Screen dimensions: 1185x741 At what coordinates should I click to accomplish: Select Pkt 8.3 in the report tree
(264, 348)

^^^^^^^^^^^^^^^^

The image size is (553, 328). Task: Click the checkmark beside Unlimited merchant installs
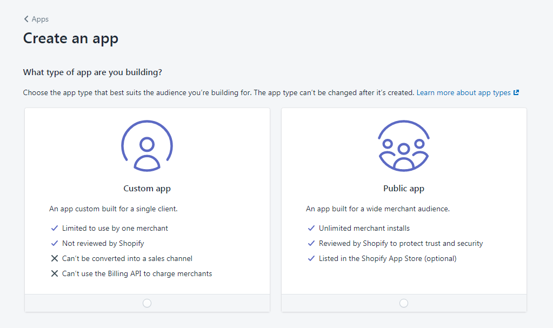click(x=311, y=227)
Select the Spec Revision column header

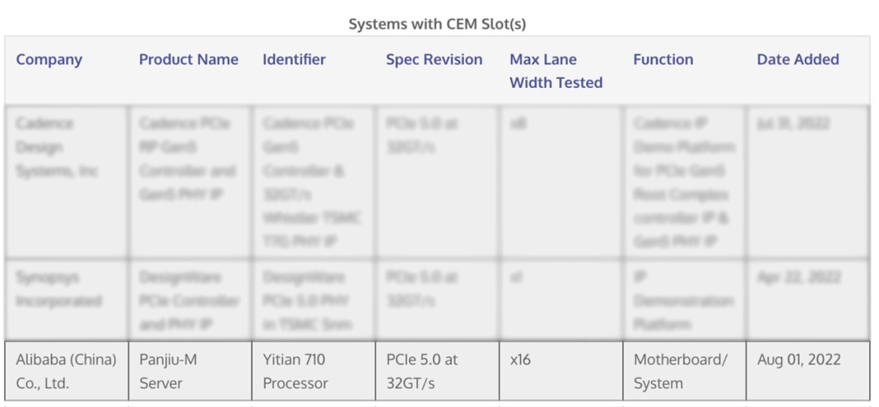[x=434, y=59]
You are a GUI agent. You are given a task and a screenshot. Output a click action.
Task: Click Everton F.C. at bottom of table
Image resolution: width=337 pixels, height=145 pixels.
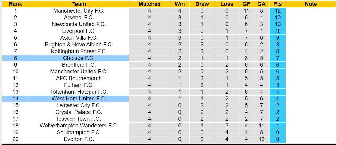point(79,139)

^^^^^^^^^^^^^^^^

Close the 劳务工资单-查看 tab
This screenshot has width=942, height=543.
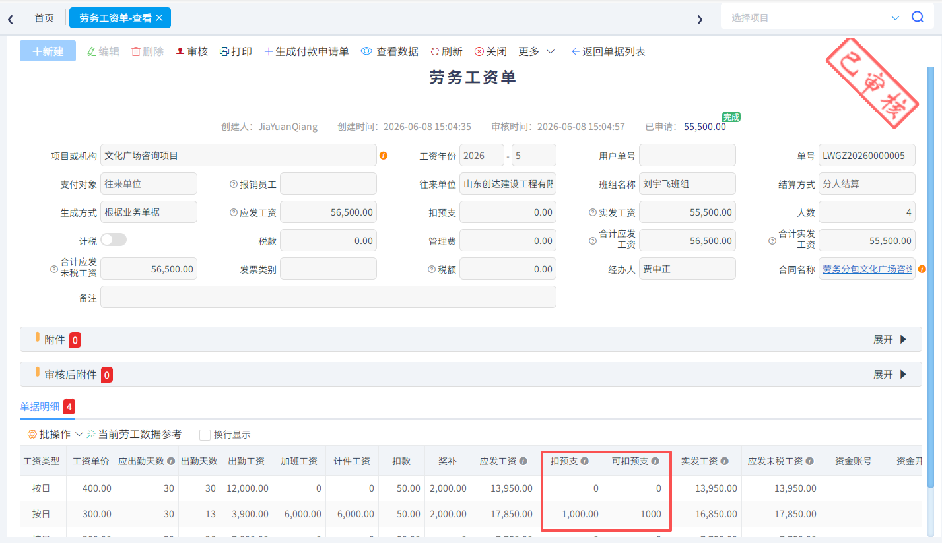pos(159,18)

^^^^^^^^^^^^^^^^

Edit the stretch from the line containing "You are a GUI" through the line containing "point(79,139)" by replacing "screenshot" with "screen capture" and changing nothing else. Leave the pictures out.

* **Response**
You are a GUI agent. You are given a task and a screen capture. Output a click action.
Task: Click Everton F.C. at bottom of table
Image resolution: width=337 pixels, height=145 pixels.
point(79,139)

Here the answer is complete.